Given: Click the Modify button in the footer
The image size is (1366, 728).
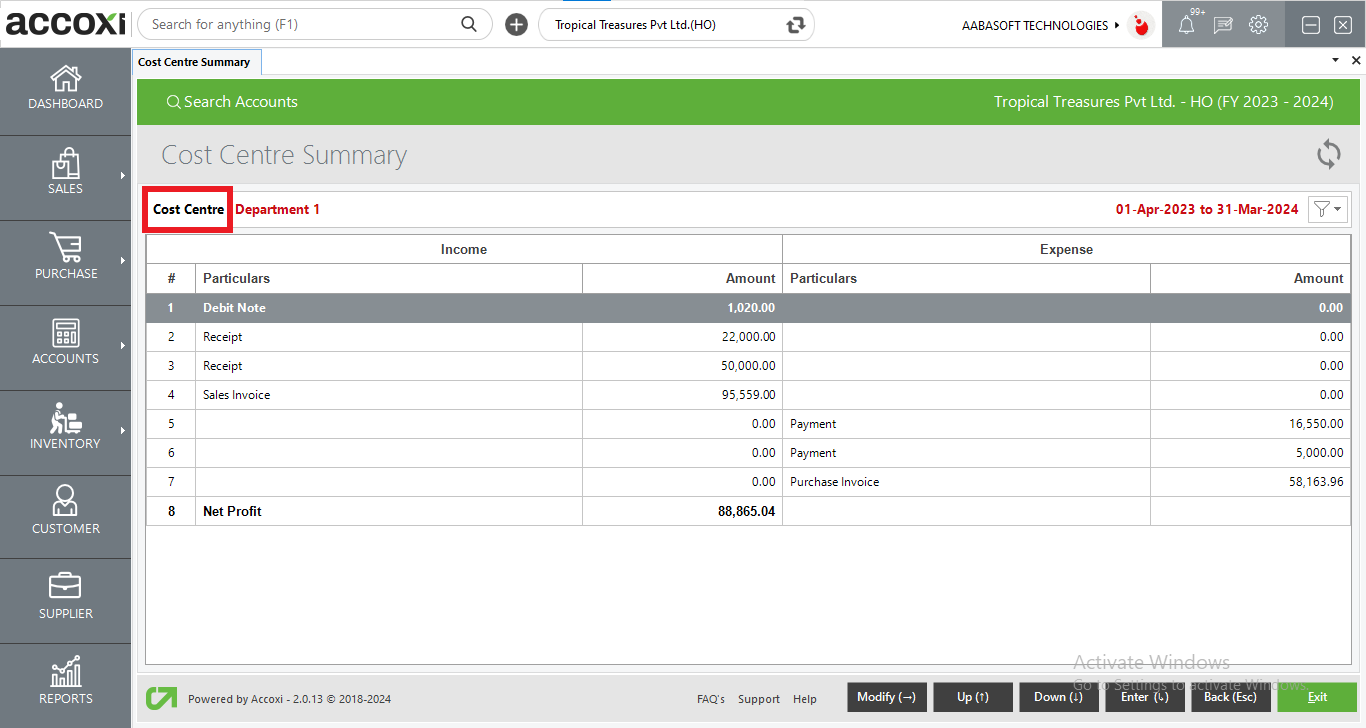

^^^^

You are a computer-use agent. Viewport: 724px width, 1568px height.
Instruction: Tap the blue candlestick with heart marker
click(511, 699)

^^^^

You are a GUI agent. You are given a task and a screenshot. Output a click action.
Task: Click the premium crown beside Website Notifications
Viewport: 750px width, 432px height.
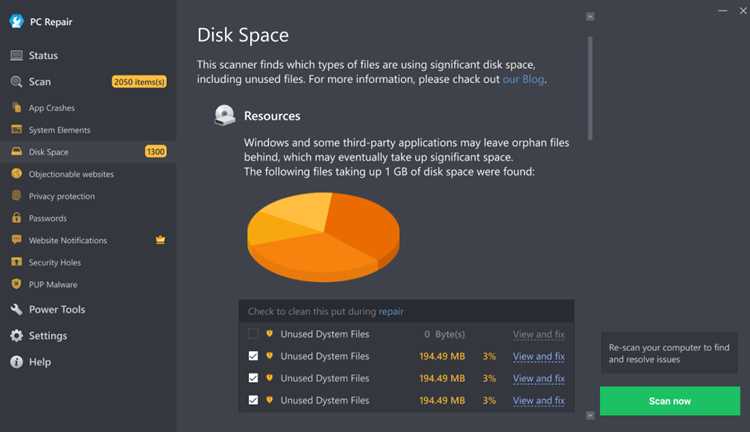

^^^^

### Activity
Reproduce verbatim the lines above, from the line with "Given: Click the Modify button in the footer" through the line with "The image size is (1366, 728).".

### Written answer
Given: Click the Modify button in the footer
The image size is (1366, 728).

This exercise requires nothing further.